Ellery Platts, BJ(Hons)’20, often finds herself running out the door to her job at Hockey Alberta wearing five or six hats. Metaphorically anyway.
As the Marketing and Promotions Coordinator for Hockey Alberta, she is a sports reporter, graphic designer, photojournalist, social media guru, storyteller and broadcaster all rolled into one. And that’s her day job.
Since 2019, she has run a photography business, It Takes 2 Media, specializing in sports photography for various leagues and teams, ranging from Canada’s men’s national basketball team to the PGA tour in Bermuda. With her trusty Canon, she takes photos capturing the atmosphere and set-up of games and tournaments, plus action shots and candids of athletes and fans. (She does engagement photos and family portraits too.)
No matter if it’s a weekend, an evening, or 9-to-5, you’re apt to find her at a rink or a court or a golf course talking to athletes and taking their photos. She also plays field hockey on a recreational team with her mom, “so I can get exercise and hang out with my mom.”
It’s a busy life but fun and fulfilling for such an avid sports fan. Ellery, 25, credits her time at the University of King’s College for her ability to juggle so many different tasks and manage her time. While enrolled in the demanding journalism program, she worked for King’s Athletics Department as a photographer, pitched in on the Dal Gazette, and trained, traveled and went to games as a varsity athlete on the Dal Tigers’ field hockey and the Blue Devils’ badminton teams.
“For me, there were so many options. By being able to do so many things, I was totally prepared for this lifestyle,” says Ellery, on a Zoom call from Airdrie, north of Calgary, Alta. “I like being so involved.”
After she graduated, Ellery was bestowed with the “Bleed Blue Award” for her outstanding contributions to King’s Athletics.

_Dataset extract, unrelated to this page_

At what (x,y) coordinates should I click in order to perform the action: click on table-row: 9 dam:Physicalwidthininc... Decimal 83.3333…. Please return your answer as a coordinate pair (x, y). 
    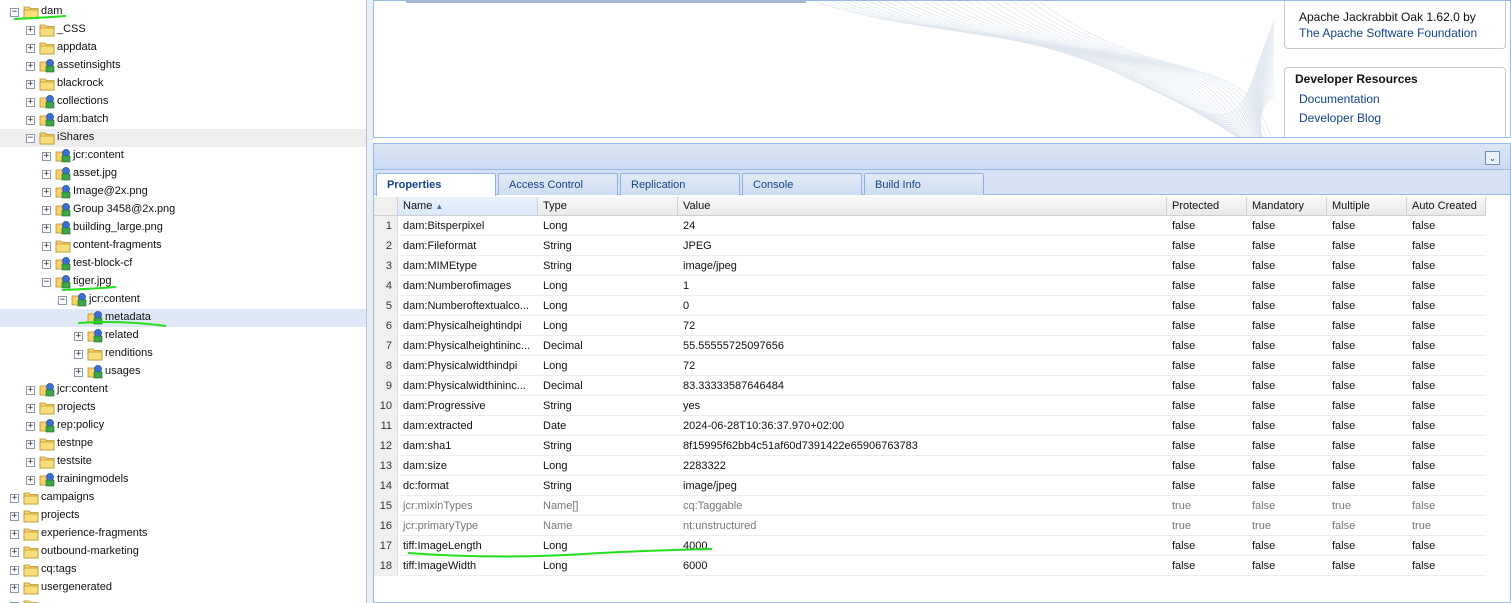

But unfortunately, there was no fancy banquet with friends sitting at round tables and dressed to the nines, forgoing the usual shorts or sweats. Alas, in the midst of the Covid-19 pandemic, the award was announced via Youtube video by King’s President William Lahey, dapper in a tuxedo with a black tie. As President Lahey loaded on the praise— “always happy and eager to help, she has unbelievable skill, an amazing personality and a lightness to match”—Ellery watched at home in Calgary, hardly seeing the screen through her tears.
“I was sitting in front of the computer crying my eyes out,” she confesses. Even now, she is apt to well up even thinking about it.

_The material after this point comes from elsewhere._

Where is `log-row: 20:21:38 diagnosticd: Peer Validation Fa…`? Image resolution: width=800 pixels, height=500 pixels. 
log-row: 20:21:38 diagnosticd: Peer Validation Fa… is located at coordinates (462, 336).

Graduating during Covid didn’t sour Ellery at all on her King’s experience, even though, she admits, her send-off was not at all as envisioned and it was tough to be separated from her friends.

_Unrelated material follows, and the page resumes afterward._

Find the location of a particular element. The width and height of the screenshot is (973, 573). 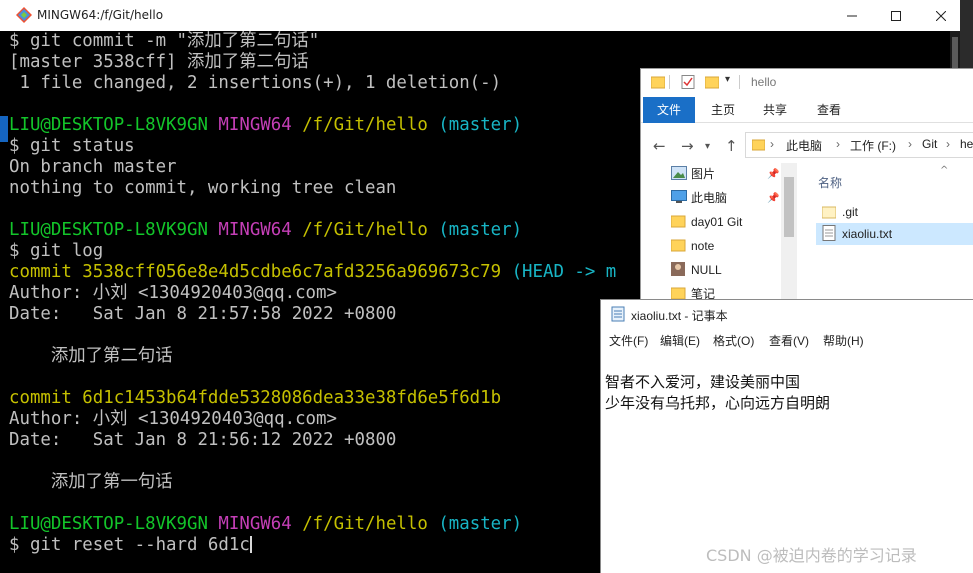

notepad-icon is located at coordinates (618, 314).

But still she made the most of it: she finished her fourth-year honours project during lockdown, even though by then she and co-director Travis Devonport, BJ(Hons)’20, lived several provinces apart. With Ellery in Alberta and Travis in Nova Scotia, they finished editing their documentary film by sending files back and forth through Google. Called “The Lonest of Wolves,” the film follows Nova Scotian man Steve Skafte as he explores abandoned places and imagines what has been lost. Not only did the pair complete the documentary, they were awarded a Radio Television Digital News Foundation scholarship and the film was accepted to the FIN Atlantic International Film Festival, which in 2020 was totally an online affair.
“King’s is everything to me,” says Ellery, who was first introduced to its charms while visiting her older brother Daniel, BA(Hons)’19, during his fall study break. She was struck by the school’s “homey” feeling and how welcoming her brothers’ friends were.
“It was almost like a foreshadowing of how my friendships would go … It’s such a tight-knit community and everyone’s looking out for each other.”